接下来的日子,我们每天听着黑暗的房间中不停地广播着,那是在宣扬杀伐、血腥、罪恶,总之一切邪恶的观念。
三个月之后,我和很多同龄的孩子被带上了一架飞机,一个脸上有疤的男子给我们讲解了降落伞的使用方法,然后我们就被相继从飞机上踹了下来,惨叫声响彻了整个天空。
我几乎在离开飞机的同时,便打开了降落伞。在落地的时候,亲眼目睹了因为恐惧而始终没有打开伞孩子,摔成一滩烂泥。
本来,我们在一起有很多孩子,从这座岛上的房里边,找到了很多东西,有各类枪类子弹、衣服裤子,医疗用品,我们当时还是很和谐的。
可是,一场变故让我们陷入了互相厮杀,每个人都成为了对手。
那是来自另外一架飞机投掷下来的空中补给,冒着红色的浓烟,胆子大的孩子从里边找到了更好的防弹衣、头盔和枪支弹药,同时还有一张纸条。

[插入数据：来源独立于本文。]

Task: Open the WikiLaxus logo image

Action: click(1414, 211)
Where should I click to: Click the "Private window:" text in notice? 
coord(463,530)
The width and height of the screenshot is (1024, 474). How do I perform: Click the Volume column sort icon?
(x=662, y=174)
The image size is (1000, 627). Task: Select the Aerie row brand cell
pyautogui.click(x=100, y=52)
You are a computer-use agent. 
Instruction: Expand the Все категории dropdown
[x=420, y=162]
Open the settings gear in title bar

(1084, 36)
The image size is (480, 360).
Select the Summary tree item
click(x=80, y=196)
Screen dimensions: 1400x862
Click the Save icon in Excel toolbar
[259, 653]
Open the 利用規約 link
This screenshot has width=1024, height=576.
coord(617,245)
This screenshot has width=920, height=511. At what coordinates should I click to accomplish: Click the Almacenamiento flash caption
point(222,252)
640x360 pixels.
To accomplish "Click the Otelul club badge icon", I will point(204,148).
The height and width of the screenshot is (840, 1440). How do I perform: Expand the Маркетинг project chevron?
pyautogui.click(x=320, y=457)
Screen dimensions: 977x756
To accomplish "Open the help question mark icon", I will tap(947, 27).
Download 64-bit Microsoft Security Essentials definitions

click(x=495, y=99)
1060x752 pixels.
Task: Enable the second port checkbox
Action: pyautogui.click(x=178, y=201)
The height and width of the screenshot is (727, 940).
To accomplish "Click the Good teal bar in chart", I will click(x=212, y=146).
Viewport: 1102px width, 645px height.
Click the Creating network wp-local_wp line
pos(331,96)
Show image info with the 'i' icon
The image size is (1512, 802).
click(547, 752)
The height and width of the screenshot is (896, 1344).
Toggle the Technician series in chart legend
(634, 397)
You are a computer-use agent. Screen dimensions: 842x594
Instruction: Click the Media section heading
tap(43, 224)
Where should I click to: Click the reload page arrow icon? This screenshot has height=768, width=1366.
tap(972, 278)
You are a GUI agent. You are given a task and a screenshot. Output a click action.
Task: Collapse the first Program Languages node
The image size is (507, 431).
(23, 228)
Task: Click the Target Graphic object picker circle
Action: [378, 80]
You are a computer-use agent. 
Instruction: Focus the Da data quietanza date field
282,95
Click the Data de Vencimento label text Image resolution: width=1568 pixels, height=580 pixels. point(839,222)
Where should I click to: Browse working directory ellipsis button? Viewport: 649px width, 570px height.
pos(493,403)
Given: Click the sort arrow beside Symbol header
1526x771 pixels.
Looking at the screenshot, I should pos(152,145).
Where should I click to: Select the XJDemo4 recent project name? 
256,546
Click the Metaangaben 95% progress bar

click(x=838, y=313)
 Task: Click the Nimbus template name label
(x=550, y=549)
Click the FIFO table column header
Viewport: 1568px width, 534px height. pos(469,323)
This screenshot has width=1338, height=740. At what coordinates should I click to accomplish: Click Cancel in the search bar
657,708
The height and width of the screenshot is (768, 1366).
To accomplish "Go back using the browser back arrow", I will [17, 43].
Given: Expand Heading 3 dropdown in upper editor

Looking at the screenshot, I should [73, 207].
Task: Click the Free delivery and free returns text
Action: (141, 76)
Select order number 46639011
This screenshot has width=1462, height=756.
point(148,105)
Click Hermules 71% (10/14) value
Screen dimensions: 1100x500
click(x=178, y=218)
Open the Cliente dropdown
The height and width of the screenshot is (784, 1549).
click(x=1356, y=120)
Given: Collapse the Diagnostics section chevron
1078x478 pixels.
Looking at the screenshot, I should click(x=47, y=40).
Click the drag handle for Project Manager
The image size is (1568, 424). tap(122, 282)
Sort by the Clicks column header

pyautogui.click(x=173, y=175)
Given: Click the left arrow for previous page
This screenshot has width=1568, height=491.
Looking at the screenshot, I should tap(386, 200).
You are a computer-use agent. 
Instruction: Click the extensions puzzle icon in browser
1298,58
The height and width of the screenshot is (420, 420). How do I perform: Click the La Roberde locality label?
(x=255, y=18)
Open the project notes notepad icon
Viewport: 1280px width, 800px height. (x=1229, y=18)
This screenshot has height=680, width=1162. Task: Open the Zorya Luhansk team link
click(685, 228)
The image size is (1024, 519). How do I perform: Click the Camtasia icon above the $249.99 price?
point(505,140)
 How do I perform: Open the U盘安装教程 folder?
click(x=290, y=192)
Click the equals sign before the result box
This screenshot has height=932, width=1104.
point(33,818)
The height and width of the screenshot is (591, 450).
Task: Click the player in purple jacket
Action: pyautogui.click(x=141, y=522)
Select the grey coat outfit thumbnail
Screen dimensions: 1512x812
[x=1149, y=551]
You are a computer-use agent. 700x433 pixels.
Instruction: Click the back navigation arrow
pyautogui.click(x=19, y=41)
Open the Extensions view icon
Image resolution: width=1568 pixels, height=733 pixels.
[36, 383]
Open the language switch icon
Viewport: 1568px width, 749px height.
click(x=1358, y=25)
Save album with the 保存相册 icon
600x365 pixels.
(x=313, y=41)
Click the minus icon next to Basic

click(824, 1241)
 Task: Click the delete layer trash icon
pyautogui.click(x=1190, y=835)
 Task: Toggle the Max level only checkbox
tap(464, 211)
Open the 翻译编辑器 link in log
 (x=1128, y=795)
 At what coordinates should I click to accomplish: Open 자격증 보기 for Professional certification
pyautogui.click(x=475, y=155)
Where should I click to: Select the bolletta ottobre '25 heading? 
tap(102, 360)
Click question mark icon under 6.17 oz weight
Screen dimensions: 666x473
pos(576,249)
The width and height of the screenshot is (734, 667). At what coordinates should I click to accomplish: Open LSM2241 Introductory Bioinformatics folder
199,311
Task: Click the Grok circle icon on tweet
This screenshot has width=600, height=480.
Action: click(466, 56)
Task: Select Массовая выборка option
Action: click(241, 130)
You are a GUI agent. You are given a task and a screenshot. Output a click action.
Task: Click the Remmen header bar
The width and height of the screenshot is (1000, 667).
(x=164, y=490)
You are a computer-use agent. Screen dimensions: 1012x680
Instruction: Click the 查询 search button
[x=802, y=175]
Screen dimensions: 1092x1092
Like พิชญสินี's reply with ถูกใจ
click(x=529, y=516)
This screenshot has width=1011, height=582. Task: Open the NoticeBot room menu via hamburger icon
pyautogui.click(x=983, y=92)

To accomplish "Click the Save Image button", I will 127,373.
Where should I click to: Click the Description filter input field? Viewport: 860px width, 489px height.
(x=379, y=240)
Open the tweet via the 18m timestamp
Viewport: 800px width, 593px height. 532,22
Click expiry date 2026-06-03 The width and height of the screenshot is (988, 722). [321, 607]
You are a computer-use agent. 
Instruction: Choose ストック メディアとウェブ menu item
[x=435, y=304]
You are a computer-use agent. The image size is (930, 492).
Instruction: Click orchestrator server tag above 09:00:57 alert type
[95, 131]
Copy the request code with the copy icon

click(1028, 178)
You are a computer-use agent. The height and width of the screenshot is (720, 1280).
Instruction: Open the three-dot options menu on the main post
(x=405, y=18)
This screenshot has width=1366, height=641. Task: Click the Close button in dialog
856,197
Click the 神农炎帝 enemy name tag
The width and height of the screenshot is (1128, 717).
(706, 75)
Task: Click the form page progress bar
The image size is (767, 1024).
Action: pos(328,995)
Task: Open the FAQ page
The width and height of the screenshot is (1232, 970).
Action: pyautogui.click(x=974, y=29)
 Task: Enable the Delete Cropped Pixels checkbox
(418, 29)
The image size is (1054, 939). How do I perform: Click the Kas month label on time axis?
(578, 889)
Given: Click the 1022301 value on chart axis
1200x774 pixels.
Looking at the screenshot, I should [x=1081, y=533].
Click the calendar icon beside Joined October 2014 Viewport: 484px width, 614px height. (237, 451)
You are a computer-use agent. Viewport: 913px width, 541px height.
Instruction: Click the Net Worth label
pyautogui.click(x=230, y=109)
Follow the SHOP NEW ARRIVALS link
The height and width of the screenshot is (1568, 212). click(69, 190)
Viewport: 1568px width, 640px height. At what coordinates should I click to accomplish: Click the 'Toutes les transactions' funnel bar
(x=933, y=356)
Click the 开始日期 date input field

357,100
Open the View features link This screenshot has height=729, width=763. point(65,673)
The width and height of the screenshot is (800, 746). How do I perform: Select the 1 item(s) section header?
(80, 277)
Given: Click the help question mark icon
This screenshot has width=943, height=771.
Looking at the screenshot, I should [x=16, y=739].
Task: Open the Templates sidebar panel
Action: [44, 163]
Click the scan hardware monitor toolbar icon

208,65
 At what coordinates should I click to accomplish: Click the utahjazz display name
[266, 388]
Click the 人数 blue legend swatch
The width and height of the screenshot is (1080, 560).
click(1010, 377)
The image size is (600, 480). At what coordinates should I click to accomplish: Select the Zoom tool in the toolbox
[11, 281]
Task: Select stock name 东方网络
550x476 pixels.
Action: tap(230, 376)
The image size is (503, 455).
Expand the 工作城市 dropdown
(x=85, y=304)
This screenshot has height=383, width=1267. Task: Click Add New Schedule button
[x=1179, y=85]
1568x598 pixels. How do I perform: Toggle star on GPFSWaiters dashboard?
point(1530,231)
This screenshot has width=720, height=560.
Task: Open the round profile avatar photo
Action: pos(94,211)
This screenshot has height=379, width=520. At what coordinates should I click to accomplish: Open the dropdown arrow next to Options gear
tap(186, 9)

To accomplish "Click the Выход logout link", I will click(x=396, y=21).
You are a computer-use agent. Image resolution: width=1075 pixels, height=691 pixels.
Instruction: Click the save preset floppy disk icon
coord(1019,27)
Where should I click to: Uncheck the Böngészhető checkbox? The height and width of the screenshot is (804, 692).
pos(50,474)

一个孩子大声地将纸条上的内容念了出来:“你们只能活一个。”
因为三个月的困境和思想被侵蚀,纸条上的话完全刺激了每个人的大脑皮层,弱小的心灵开始扭曲。
我亲眼目睹有一个会使用枪的孩子,把念纸条的孩子给打死了,其他人想尽办法互相攻击对方,混乱也从那时开始,再也没有停下来的迹象。
我试图跑到岛屿的边缘,想要跟过往船只求救,可是四周全都是特别高的铁丝网,一只野兽可能和我有着一样的想法,它冲撞了铁丝网,结果被活活的电死。
更令我恐怖的是,那电网正在沿着地下的凹槽,缓慢的收缩着,又一步步地将我逼回了电网的中心地带。
我叫陈林,龙国人,一个脑袋形状不均匀的孤儿,因为头发的遮盖是看不出的,但现在正面临着自己无法想象的环境和心灵扭曲的同龄人。
我不想死,我想活着,因为我亲眼看过这个世界上还有很多美好的事物,死亡让我恐惧到无法形容。
在到达这个小岛的两天后,我清楚地意识到,人性在这里的沦丧,强者为尊的姿态,所以我一直在摆弄着不会使用的枪,双手的虎口都震到出血,但是我一直记得字条上面的话,我们只能活一个。
刚才就是因为我在试枪,引来了其他人,差点小命就没了。可是我必须继续,否则早晚我都会死在其他人的枪下。
我捡到了一个背包,现在里边装着除了两个弹夹和若干子弹,还有一瓶“止痛药”、一罐饮料(本来是有两罐的)、纱布五卷以及被我用来当做主武器的铁棍。
一个小时之后,我走出了房间,爬到了一个二层楼的阳台,继续对着附近建筑物试枪,刺耳的枪声令我很崩溃,可我自己心里清楚,我必须会使用枪。
几分钟过去了,我在附近找到一个单筒望远镜,它能看到更远的地方,可以让我更早发现从远处闻声而来的敌人。
活下去,这是每个人孤儿比普通孩子更早懂得的道理,而在这里怕是只能叫做生存。
我需要的不仅仅是有人故意留在这些房间里边的东西,更需要食物和水源,而这些是房间里边只有很少见的体能饮料,根本无法解决饮用水和食物,只要建筑群外的树林、草地、河流,才能得到这些。
晚上,我悄悄地走进了树林,发现了一棵长着野果的树,树高有四米之多,四周有动物和人类活动过的迹象,并且有一具已经开始腐烂的尸体,正躺在那里。他和我一样是个男孩儿,背上的背包已经空了。
在我摘着野果,狼吞虎咽地塞进嘴里,不往放进背包里边,而这时候我听到了踩断干枯树枝的声音。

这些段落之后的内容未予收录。